Collected data
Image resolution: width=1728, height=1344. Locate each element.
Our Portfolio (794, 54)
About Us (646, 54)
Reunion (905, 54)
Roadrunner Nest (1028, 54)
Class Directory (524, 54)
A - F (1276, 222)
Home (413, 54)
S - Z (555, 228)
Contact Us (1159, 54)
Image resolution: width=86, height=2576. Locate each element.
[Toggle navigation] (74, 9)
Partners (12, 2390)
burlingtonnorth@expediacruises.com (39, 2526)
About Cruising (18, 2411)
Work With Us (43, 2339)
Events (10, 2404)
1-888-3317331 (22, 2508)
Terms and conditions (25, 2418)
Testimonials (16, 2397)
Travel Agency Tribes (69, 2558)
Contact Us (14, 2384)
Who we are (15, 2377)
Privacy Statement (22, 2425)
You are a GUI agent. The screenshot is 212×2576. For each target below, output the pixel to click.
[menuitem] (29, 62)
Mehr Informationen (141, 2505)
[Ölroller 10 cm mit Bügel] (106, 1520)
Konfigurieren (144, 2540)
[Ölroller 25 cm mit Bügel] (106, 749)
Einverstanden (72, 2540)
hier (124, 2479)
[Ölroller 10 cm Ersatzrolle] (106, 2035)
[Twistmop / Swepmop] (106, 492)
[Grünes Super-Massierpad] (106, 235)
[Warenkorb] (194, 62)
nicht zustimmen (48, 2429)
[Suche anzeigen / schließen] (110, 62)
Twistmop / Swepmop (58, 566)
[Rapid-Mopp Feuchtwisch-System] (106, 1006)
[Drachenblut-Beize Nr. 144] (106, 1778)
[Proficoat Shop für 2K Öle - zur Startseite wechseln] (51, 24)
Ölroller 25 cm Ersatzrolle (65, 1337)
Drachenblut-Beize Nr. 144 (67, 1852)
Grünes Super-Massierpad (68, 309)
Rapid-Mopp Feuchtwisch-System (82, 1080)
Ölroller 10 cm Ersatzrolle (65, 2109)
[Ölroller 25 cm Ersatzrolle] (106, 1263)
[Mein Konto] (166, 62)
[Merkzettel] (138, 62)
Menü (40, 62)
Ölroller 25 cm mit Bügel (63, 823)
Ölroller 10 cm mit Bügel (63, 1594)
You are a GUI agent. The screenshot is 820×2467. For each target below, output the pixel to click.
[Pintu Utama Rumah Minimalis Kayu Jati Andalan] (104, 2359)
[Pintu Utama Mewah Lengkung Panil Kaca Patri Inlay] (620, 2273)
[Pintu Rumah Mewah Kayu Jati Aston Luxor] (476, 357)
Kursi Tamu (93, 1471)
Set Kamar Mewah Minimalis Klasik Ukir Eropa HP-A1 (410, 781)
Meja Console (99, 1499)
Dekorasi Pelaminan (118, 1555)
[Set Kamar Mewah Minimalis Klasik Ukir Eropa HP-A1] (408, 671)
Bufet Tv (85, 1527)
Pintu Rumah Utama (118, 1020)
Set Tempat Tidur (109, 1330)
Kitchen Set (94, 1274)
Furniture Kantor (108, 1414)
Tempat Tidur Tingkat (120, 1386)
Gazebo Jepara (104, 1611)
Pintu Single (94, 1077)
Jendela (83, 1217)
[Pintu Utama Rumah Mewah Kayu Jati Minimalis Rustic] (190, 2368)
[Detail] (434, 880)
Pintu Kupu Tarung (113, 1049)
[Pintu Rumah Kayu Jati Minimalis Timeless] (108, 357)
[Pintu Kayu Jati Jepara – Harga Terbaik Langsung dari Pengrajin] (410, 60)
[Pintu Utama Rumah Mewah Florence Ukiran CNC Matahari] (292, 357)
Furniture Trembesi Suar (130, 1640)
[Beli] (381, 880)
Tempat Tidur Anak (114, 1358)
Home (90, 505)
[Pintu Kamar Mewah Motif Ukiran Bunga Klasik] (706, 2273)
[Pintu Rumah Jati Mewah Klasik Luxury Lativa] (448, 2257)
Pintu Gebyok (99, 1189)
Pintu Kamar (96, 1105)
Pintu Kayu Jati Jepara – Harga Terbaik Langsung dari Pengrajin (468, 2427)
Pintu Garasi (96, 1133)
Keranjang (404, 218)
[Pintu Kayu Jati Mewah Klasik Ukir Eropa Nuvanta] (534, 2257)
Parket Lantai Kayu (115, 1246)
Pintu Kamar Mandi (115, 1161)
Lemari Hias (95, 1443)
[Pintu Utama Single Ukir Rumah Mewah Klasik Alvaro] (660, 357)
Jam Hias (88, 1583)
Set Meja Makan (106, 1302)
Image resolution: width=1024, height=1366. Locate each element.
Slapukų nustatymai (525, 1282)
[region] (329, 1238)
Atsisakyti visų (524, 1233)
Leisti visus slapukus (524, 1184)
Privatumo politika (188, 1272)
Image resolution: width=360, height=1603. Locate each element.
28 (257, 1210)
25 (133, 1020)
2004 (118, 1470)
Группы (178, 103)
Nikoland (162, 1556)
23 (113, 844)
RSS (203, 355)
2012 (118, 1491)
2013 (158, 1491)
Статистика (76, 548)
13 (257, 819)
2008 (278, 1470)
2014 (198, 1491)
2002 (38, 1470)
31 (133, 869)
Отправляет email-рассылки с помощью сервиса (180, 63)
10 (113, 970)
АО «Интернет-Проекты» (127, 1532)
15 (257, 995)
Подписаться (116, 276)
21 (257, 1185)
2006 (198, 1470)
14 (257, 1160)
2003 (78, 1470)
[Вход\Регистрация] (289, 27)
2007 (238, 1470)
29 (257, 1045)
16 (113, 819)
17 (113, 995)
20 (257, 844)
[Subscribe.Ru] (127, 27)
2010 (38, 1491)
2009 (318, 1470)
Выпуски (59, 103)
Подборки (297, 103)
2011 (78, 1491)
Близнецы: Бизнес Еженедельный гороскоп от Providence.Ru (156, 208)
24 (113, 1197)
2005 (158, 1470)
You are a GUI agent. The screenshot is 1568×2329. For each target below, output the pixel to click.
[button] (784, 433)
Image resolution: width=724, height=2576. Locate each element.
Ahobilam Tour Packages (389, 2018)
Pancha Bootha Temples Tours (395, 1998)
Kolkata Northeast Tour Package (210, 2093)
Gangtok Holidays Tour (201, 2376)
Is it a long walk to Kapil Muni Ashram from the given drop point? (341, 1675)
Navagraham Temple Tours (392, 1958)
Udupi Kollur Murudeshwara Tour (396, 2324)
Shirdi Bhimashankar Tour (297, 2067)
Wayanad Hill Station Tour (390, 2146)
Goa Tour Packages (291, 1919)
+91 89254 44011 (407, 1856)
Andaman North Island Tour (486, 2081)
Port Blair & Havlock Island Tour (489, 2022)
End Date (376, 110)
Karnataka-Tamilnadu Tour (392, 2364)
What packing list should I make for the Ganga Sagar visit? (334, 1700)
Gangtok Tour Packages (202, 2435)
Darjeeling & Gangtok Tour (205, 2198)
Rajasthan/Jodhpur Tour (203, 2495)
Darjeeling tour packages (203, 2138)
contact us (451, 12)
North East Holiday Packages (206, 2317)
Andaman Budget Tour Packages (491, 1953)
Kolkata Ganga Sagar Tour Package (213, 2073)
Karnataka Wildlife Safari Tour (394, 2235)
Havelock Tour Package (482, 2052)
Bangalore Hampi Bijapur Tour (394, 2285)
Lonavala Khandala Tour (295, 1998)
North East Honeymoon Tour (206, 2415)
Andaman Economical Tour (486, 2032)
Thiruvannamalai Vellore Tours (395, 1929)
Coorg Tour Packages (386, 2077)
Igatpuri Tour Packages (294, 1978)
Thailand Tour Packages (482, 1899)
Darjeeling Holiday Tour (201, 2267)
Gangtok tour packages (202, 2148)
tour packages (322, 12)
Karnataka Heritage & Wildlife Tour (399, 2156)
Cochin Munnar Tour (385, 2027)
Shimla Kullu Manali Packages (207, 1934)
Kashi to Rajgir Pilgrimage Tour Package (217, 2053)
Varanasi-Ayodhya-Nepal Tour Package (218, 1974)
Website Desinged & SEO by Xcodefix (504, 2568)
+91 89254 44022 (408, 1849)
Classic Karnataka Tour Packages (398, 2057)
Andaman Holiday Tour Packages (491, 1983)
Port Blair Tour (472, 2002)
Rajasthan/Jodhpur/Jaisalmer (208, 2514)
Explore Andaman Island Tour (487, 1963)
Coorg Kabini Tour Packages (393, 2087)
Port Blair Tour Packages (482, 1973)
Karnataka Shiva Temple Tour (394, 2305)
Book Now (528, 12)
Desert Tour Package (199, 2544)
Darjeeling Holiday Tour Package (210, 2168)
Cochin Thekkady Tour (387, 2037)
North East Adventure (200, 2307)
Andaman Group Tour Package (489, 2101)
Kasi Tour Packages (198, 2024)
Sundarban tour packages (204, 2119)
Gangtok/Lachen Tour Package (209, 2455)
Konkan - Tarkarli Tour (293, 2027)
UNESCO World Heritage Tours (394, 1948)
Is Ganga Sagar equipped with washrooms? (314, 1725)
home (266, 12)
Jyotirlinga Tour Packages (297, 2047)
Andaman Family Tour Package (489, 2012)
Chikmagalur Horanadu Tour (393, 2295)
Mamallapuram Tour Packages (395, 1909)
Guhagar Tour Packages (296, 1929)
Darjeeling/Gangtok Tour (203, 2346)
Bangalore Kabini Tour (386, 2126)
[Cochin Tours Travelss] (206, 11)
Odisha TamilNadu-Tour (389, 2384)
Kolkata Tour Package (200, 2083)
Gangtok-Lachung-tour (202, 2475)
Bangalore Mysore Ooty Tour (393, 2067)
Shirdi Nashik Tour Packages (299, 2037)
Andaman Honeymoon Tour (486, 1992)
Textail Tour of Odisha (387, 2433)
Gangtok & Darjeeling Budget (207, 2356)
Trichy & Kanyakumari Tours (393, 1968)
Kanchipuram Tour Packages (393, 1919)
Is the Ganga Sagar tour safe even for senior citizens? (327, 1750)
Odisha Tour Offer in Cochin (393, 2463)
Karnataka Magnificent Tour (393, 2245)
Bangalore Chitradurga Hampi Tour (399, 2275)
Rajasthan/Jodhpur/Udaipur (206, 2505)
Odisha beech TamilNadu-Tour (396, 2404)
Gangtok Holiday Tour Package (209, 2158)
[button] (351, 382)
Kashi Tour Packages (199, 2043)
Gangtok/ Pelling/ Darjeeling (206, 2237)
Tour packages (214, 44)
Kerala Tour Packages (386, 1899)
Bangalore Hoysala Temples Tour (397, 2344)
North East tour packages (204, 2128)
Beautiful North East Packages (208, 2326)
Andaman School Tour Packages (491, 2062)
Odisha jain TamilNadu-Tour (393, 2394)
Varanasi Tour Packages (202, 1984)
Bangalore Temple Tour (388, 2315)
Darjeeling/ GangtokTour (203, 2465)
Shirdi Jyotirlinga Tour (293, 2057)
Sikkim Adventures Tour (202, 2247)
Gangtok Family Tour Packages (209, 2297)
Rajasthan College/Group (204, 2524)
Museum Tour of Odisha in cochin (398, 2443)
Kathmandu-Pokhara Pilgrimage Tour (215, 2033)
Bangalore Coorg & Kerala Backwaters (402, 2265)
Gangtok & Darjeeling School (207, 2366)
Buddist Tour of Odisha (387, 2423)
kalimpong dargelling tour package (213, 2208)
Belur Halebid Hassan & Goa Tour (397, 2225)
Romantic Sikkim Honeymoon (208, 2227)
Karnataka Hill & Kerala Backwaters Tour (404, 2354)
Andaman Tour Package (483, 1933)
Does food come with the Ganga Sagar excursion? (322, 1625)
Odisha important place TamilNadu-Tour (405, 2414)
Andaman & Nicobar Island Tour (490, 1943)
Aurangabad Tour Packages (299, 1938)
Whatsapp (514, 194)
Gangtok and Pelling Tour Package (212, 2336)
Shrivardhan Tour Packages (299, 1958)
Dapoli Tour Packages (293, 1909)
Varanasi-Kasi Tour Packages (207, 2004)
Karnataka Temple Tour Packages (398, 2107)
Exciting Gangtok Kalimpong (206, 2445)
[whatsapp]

Brief. If the word "Ölroller" is on a line above, return that line.

Response to the exercise.
[Ölroller 10 cm mit Bügel] (106, 1520)
[Ölroller 25 cm mit Bügel] (106, 749)
[Ölroller 10 cm Ersatzrolle] (106, 2035)
Ölroller 25 cm Ersatzrolle (65, 1337)
Ölroller 10 cm Ersatzrolle (65, 2109)
[Ölroller 25 cm Ersatzrolle] (106, 1263)
Ölroller 25 cm mit Bügel (63, 823)
Ölroller 10 cm mit Bügel (63, 1594)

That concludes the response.